Gautama Buddha famously taught in the Dhammapada that “Not in the sky, nor in the depths of the sea, nor in mountain clefts is there a place on earth where man can be to escape the consequences of his evil deed.” According to the teachings of Theosophy, this Law of Karma (known as “the doctrine of responsibility”) is the “Great Adjuster” and is the way, the means, and the method whereby the universe maintains its harmony, balance, and equilibrium.
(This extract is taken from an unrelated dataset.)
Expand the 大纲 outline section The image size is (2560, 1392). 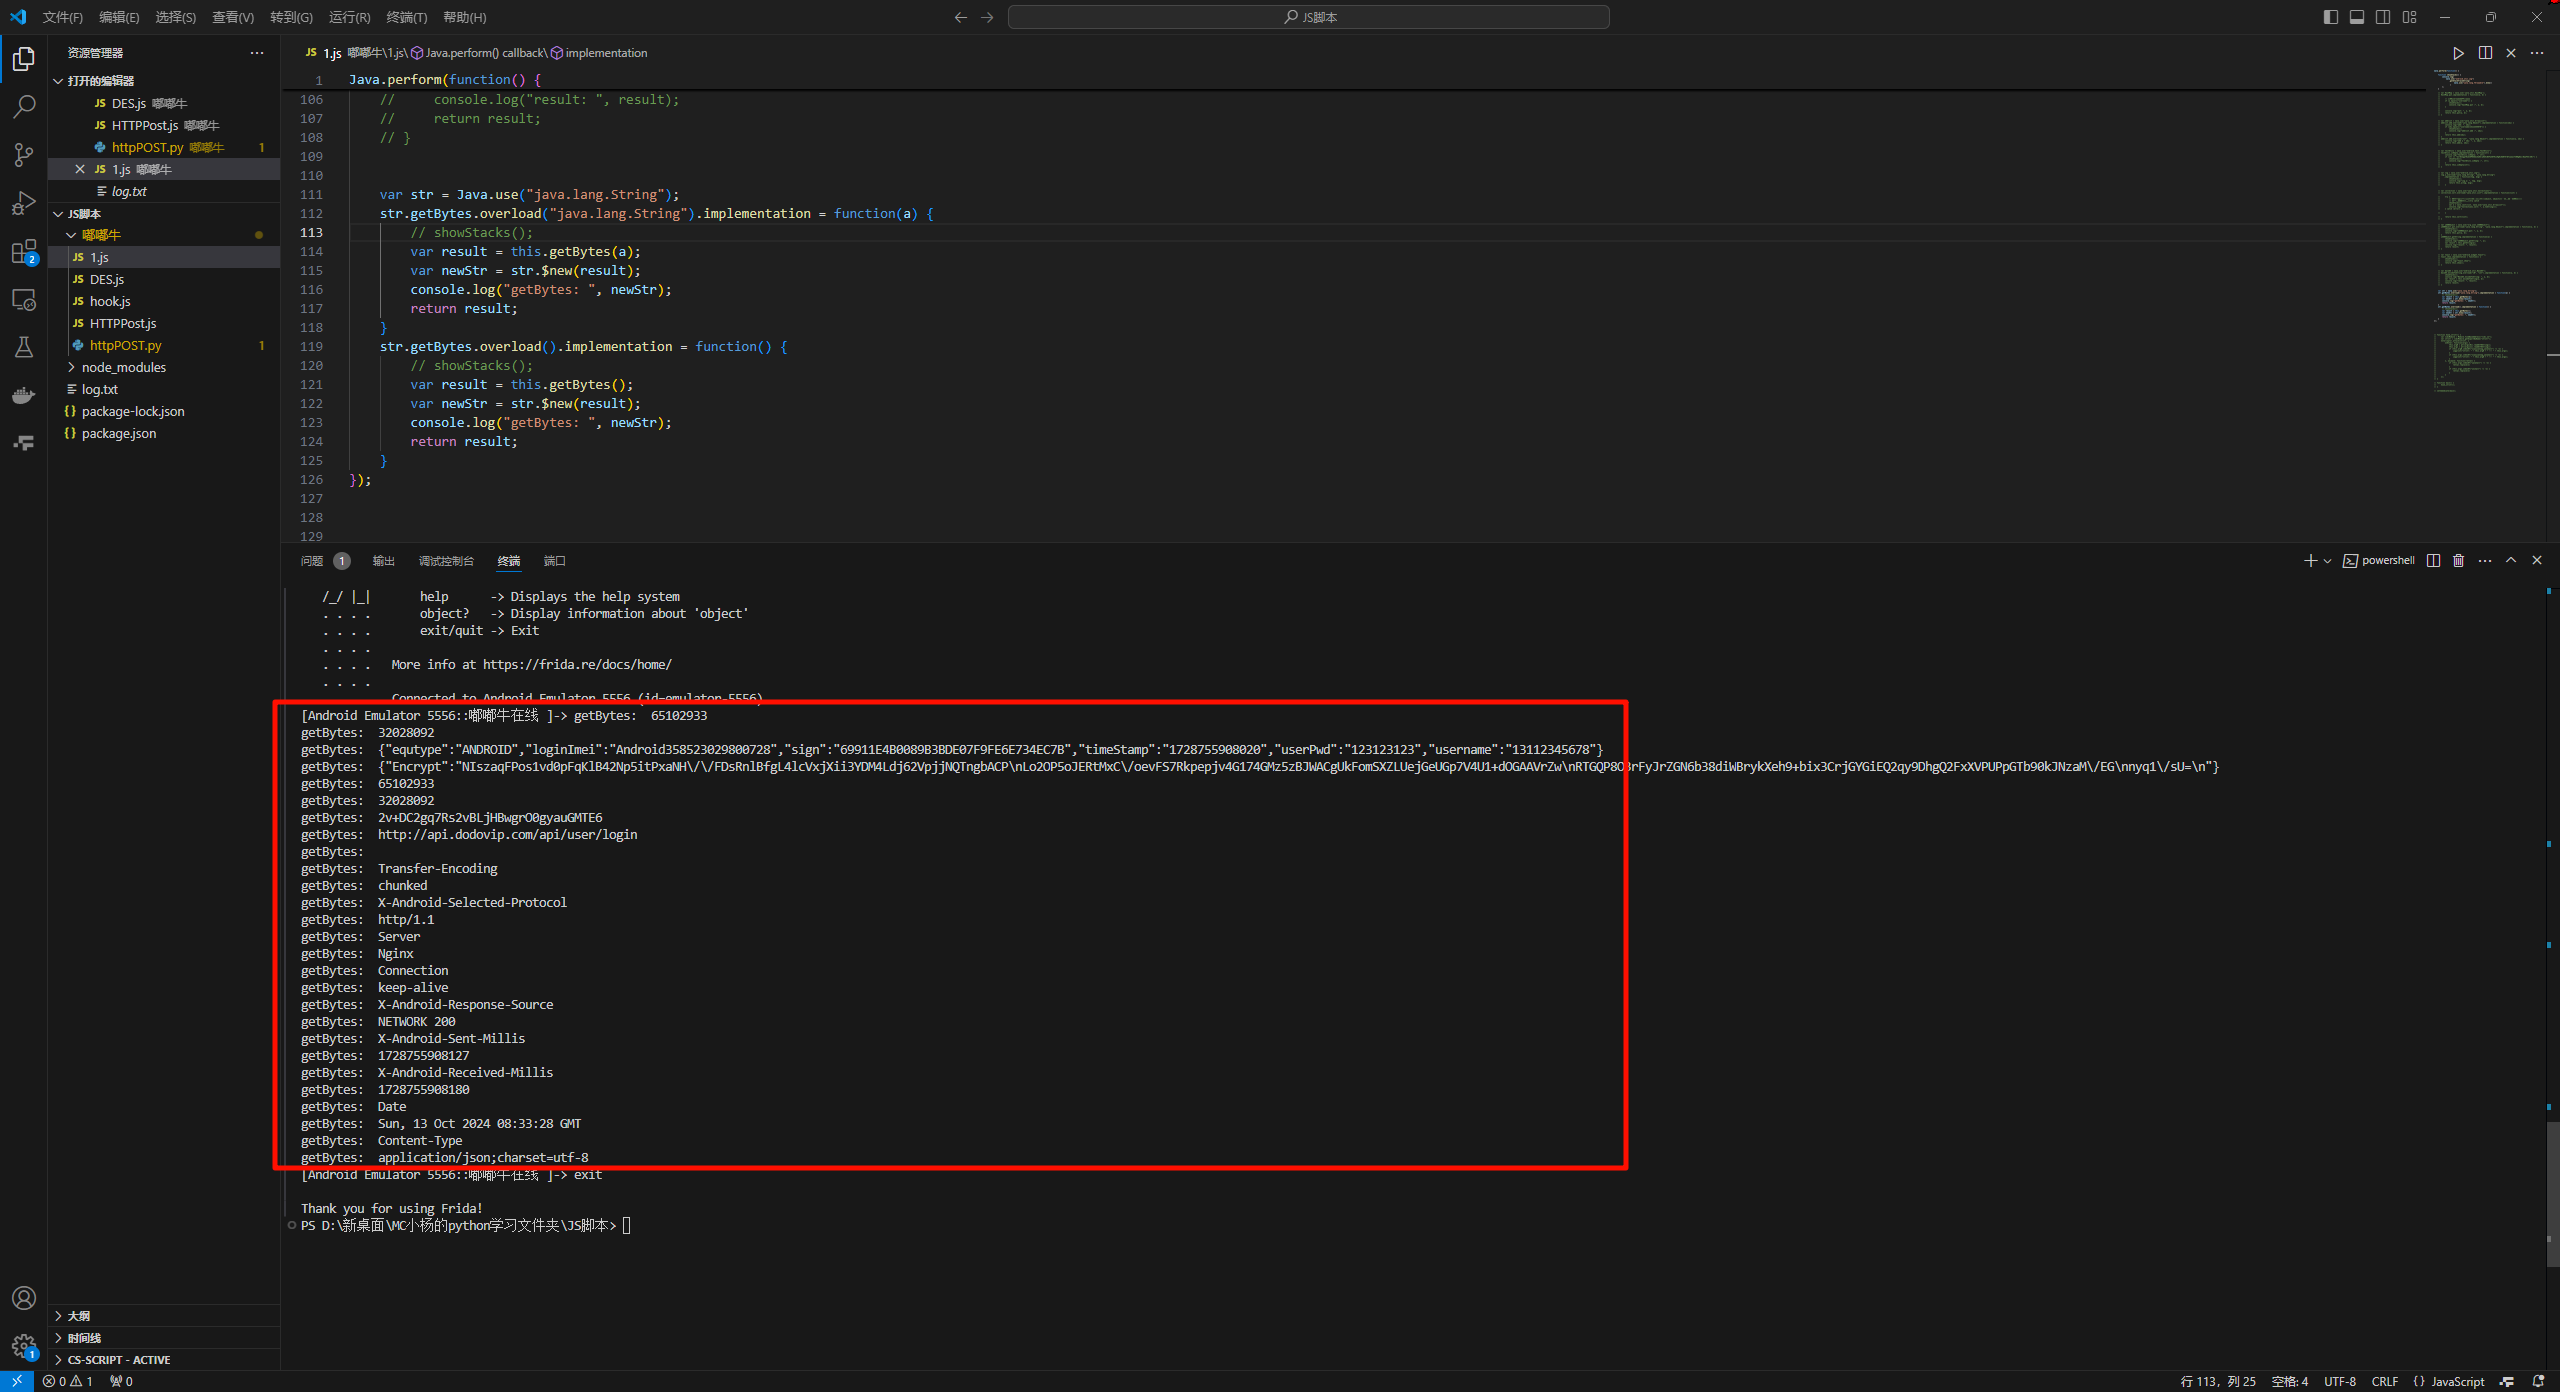pyautogui.click(x=78, y=1316)
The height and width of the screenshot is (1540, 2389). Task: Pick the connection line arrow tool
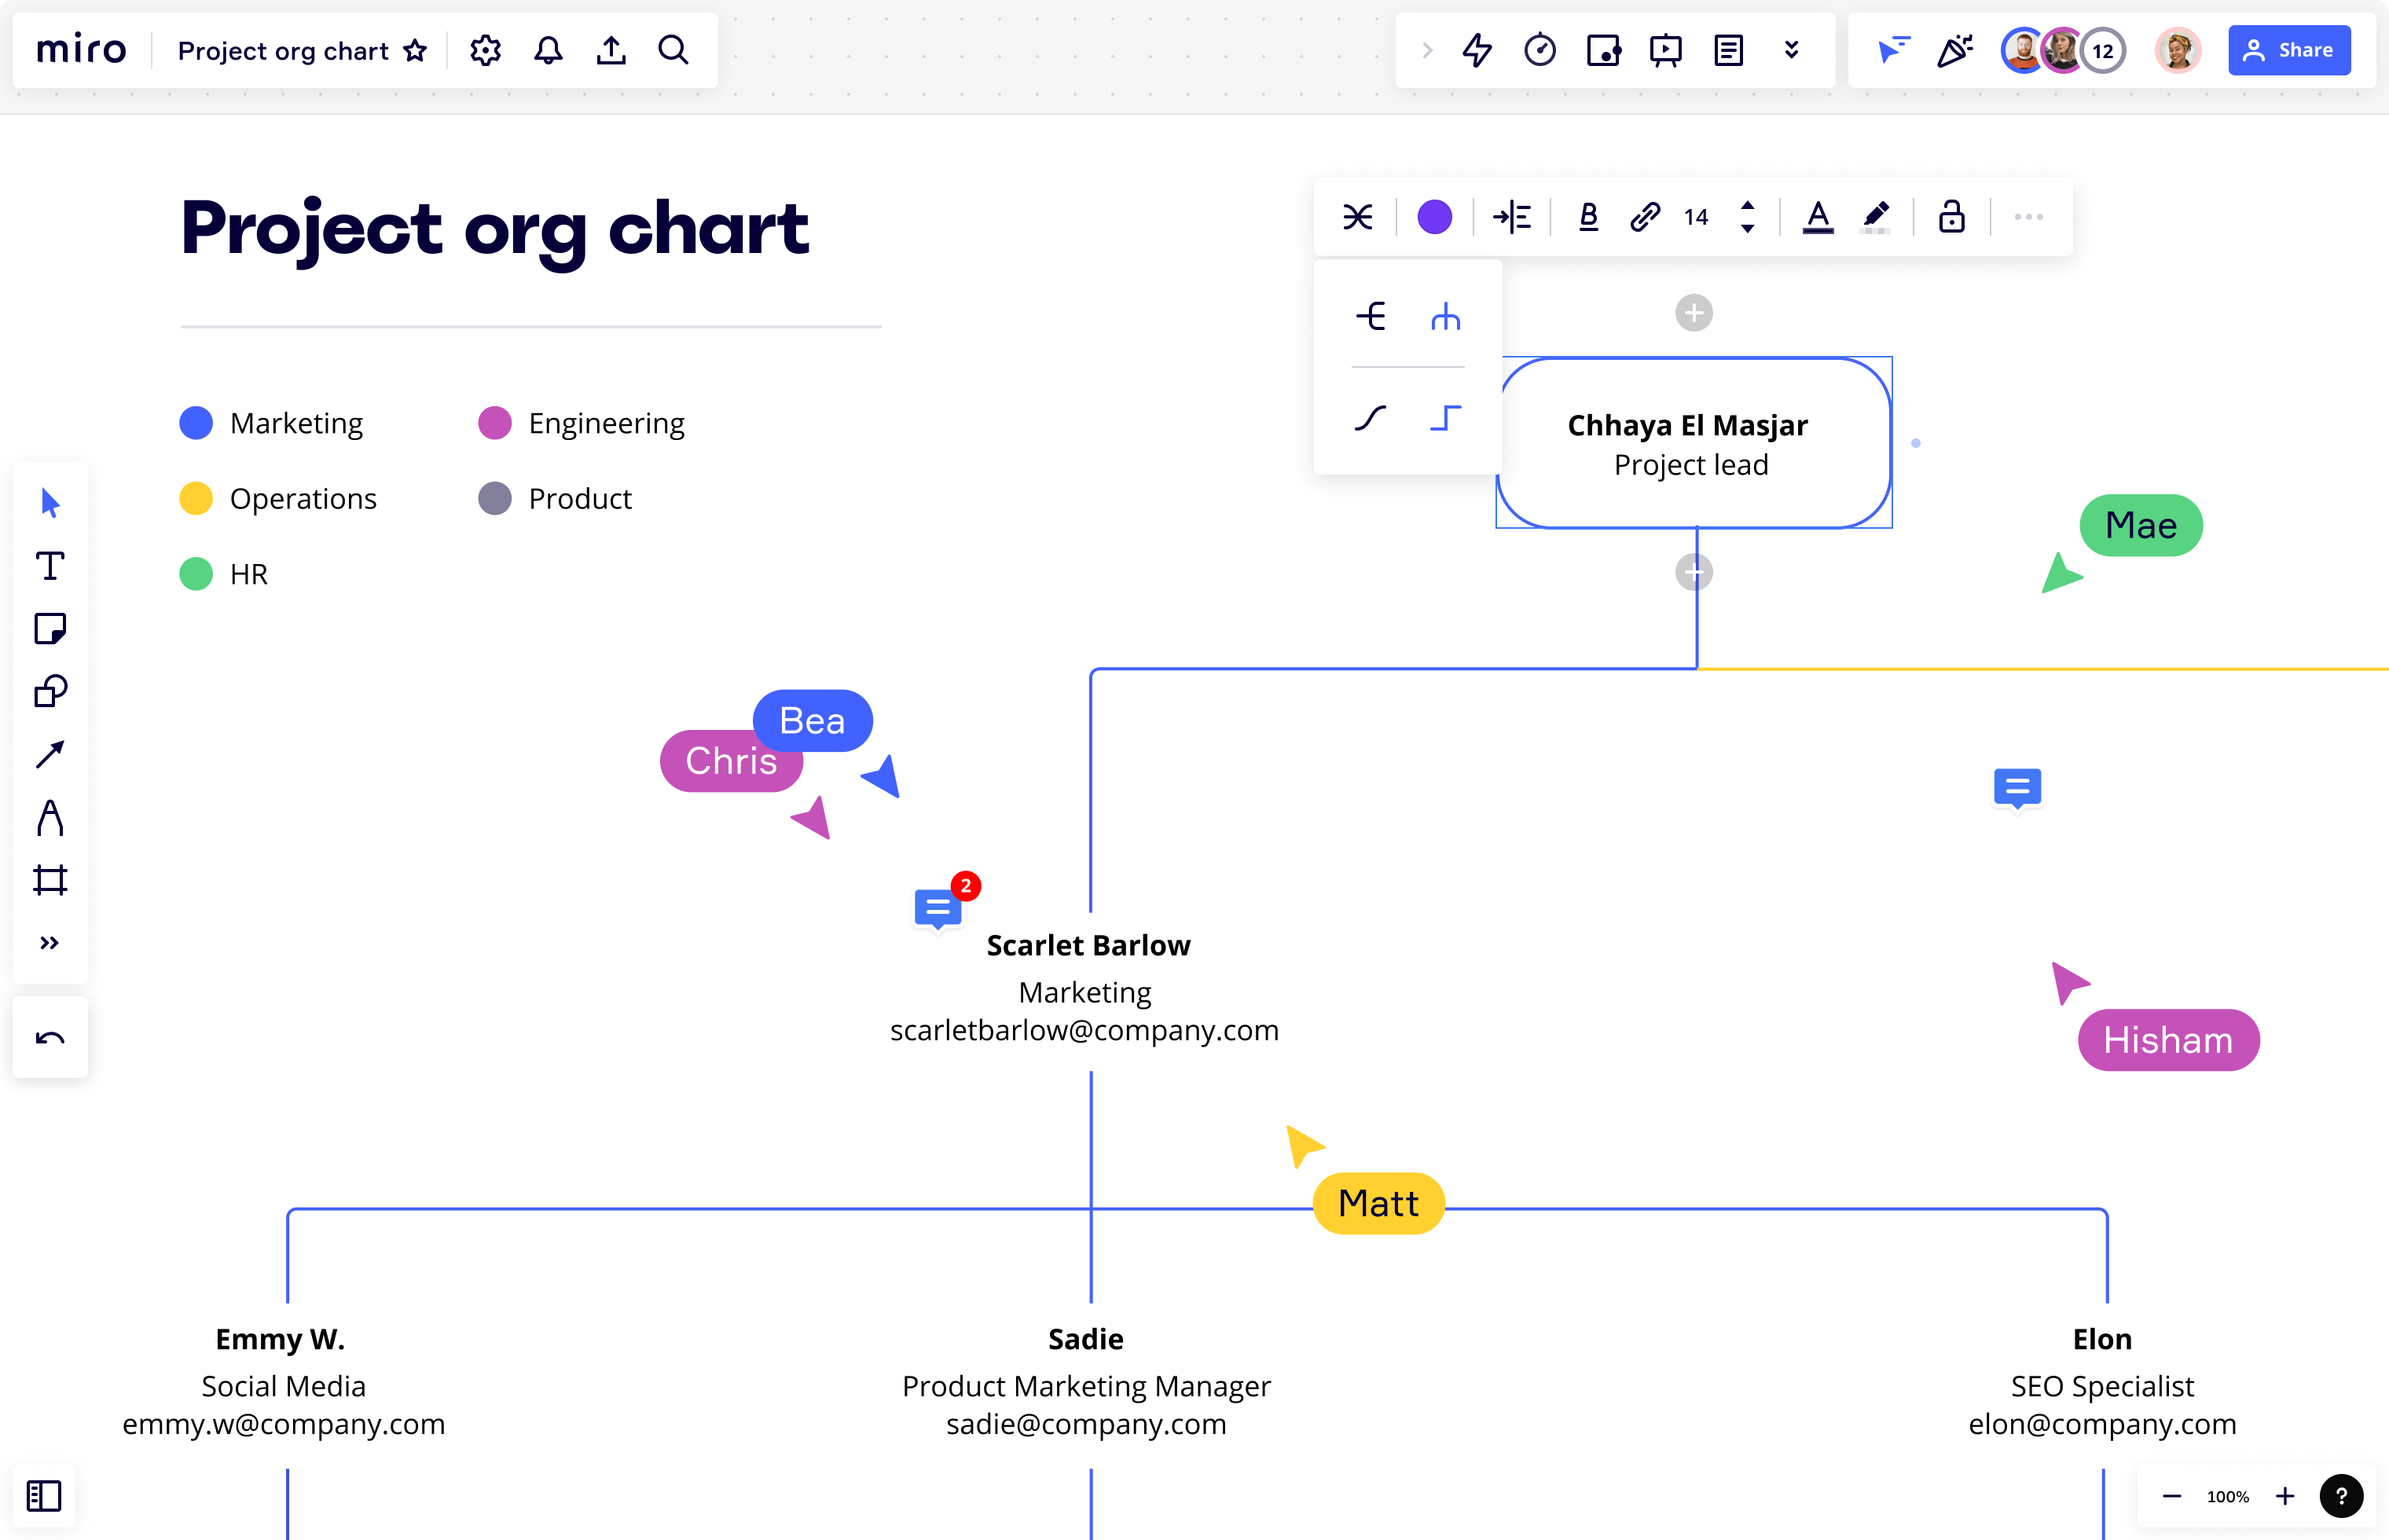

We cannot close without pointing out that the basic principle of a vicarious atonement does have at least some truth to it, albeit not in the common usage of the term. For example, the Esoteric Philosophy emphasises that just as our every misdeed and negative thought and feeling negatively impacts all beings and the whole of life to some degree or another, our every good deed and unselfish, benevolent thought and feeling has a helpful, elevating effect on the whole. In connection with this, it is said that we who are now evolving in the human kingdom have the task to “raise up the whole mass of manifested matter” to a higher level. Animal, plant, mineral, and elemental monads cannot raise and spiritually elevate themselves but – while they are still in an essentially helpless and inwardly dormant state – we can, and should, do it for them. Is that not a form of “vicarious atonement”? And what about the “Guardian Wall” constituted of myriads of Masters of Wisdom and Compassion and the energy of Their immense personal sacrifices on behalf of all humanity? “The Voice of The Silence” says that this “wall” invisibly protects mankind, intercepting and eliminating some of the very worst Karmic developments which would otherwise befall the human race. This can presumably only mean that in some mysterious, occult way They vicariously take on, on our behalf, certain great suffering, so that we may avoid it. These are just a couple of examples regarding something which is a fact in Nature.
So let us be clear in our minds about what type of vicarious atonement it is which H. P. Blavatsky and her Adept-Teachers view as so harmful in its effects, and not unthinkingly dismiss or condemn the very notion wholesale, for, as Krishna emphasises to Arjuna in the Bhagavad Gita, the whole of life is built upon SACRIFICE.